A Naive Misadventure with Newtype Structs

Read the docs. While this is obvious advice, and indeed advice which I often insist upon for the users of my own tools, it is nonetheless perilously easy to neglect, especially when you already feel like you know what you're doing. Today I recount a recent incident where doing so could have saved me from a great deal of trouble.
The case at hand: the roead library, which I use in BCML and UKMM to handle the most important file formats in Breath of the Wild. Specifically, I was working on the SARC module. For those who know it not, SARC is a Nintendo archive format which has been around for quite some time (going back at least, as far as I know myself, to the 3DS, but probably older). It's a very simple format, fairly easy to parse and still relatively easy to write.
Recently I ran into an issue with roead. When creating a new SARC, you use a
SarcWriter
struct and add files to the files
field, which is a
BTreeMap<FileName, Vec<u8>>
(where FileName
is a newtype wrapper around String
, about which I will have more to say in a moment). In this case I was using that to build a bunch of archives using files from multiple sources, and I was perplexed by my tests constantly failing.
The error came at a point where I needed to check the archive to access files which had already been added to it. So I naturally reached for the get()
method, and was flabbergasted when this continued to fail, even after extensive debugging assured to me that all the files I was failing to access were definitely in the the file map.
This investigation brought me back to the FileName
type, a simple newtype wrapper around a String
. What did I need this for? Well, SARC archives make use of a Nintendo-specific (probably completely ad hoc) hashing algorithm for file paths, and Nintendo's parser uses a binary search on the file hashes to find them. The hashing algorithm as I have implemented it in roead looks like this (note that it could be more concisely written except that I wanted it to be usable as a const fn
):1
const fn hash_name(multiplier: u32, name: &str) -> u32 {
let mut hash = 0u32;
let bytes = name.as_bytes();
let mut i = 0;
while i < name.len() {
hash = hash
.wrapping_mul(multiplier)
.wrapping_add(bytes[i] as u32);
i += 1;
}
hash
}
Given this setup, I decided to make a FileName
struct that simply holds a string but implements Hash
and Ord
using this hashing algorithm.
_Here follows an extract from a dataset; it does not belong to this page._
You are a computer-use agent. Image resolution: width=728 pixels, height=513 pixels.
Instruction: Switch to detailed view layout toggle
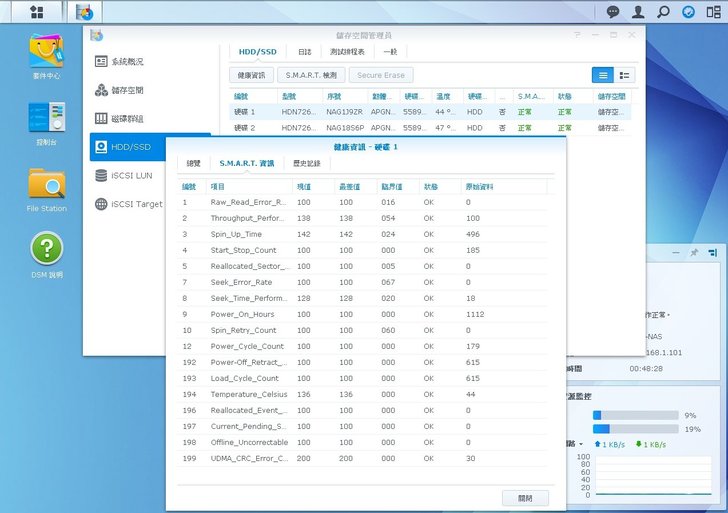click(624, 75)
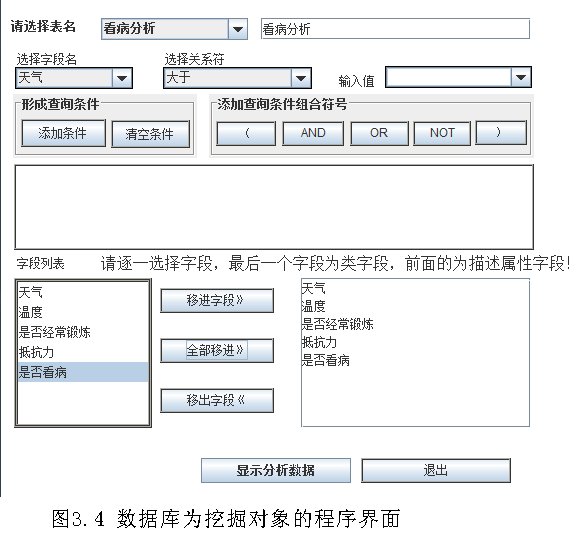Open the 输入值 combo box arrow

521,77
Basically works like this:
/// Newtype wrapper for [`String`] that hashes with the Nintendo algorithm and
/// is ordered by that hash value. Used only for the file map in [`SarcWriter`].
#[derive(Debug, Clone, Eq)]
#[repr(transparent)]
pub struct FileName(String);
impl std::hash::Hash for FileName {
fn hash<H: std::hash::Hasher>(&self, state: &mut H) {
hash_name(HASH_MULTIPLIER, &self.0).hash(state)
}
}
impl PartialOrd for FileName {
fn partial_cmp(&self, other: &Self) -> Option<std::cmp::Ordering> {
hash_name(HASH_MULTIPLIER, &self.0).partial_cmp(&hash_name(HASH_MULTIPLIER, &other.0))
}
}
impl Ord for FileName {
fn cmp(&self, other: &Self) -> std::cmp::Ordering {
hash_name(HASH_MULTIPLIER, &self.0).cmp(&hash_name(HASH_MULTIPLIER, &other.0))
}
}
// There's lots of other stuff, too, but this is what's relevant.
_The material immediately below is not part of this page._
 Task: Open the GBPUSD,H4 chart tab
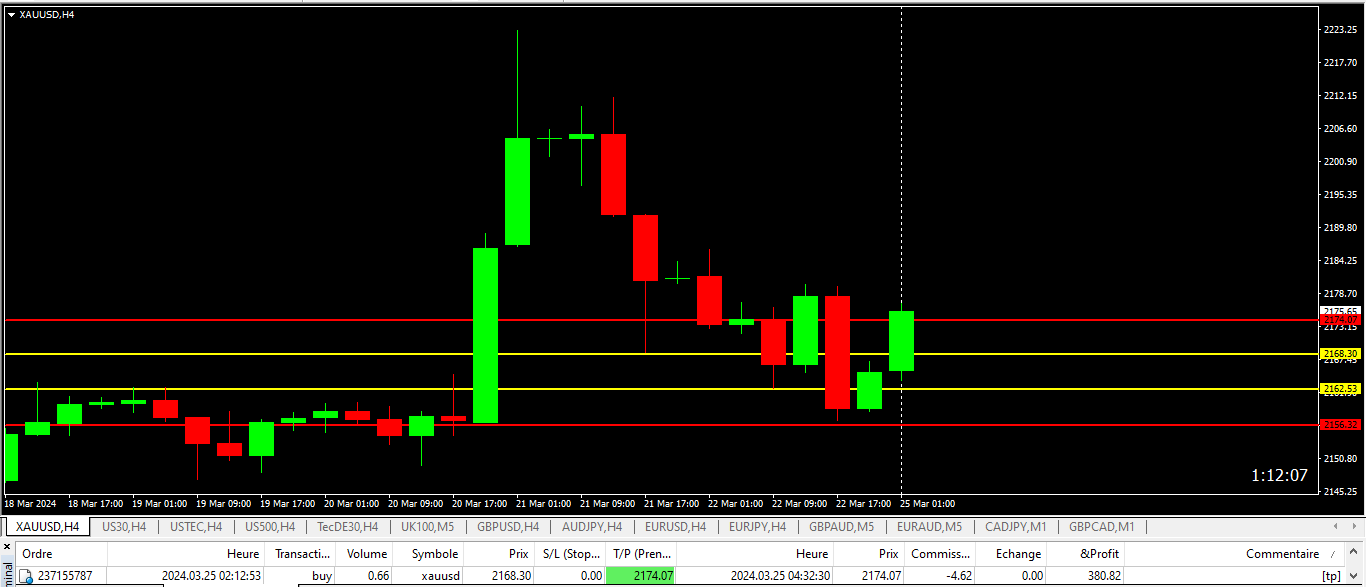coord(507,527)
Finally, in order to improve ergonomics, I tried to make sure the Borrow
trait was implemented such that a string literal could be used for lookups and other key-based operations on the file map.
impl std::borrow::Borrow<str> for FileName {
fn borrow(&self) -> &str {
self.0.borrow()
}
}
As some of you well-versed in these matters might have already realized, therein lie my trouble. From the documentation for BTreeMap::get()
:
Returns a reference to the value corresponding to the key.
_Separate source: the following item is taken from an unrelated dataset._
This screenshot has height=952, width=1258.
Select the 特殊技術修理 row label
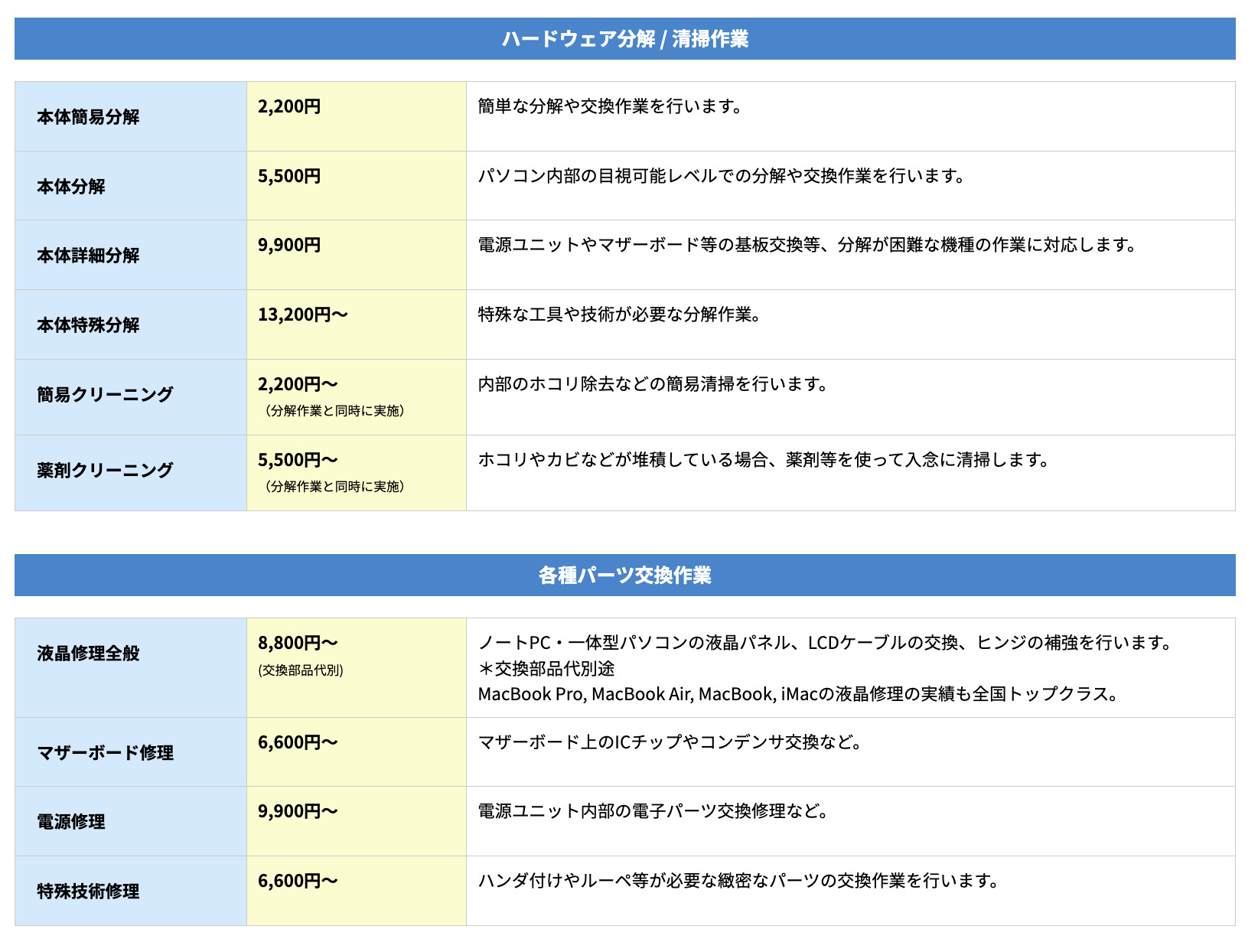(89, 892)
The key may be any borrowed form of the map’s key type, but the ordering on the borrowed form must match the ordering on the key type.
My problems all began from my neglect to note this little requirement. While in the abstract I really should have known this could be an issue, it escaped my notice that the different orderings for str
and FileName
could kick in to prevent correct lookups from static strings. So, for example, a common case of something like sarc.files.get("Actor/ResidentActors.byml")
becomes prone to fail.
I've been undecided on the preferred solution, but at least I finally tracked down the problem. The moral of the story: read the docs.
Also, if you're curious enough to care, the multiplier is in practice always 0x65
.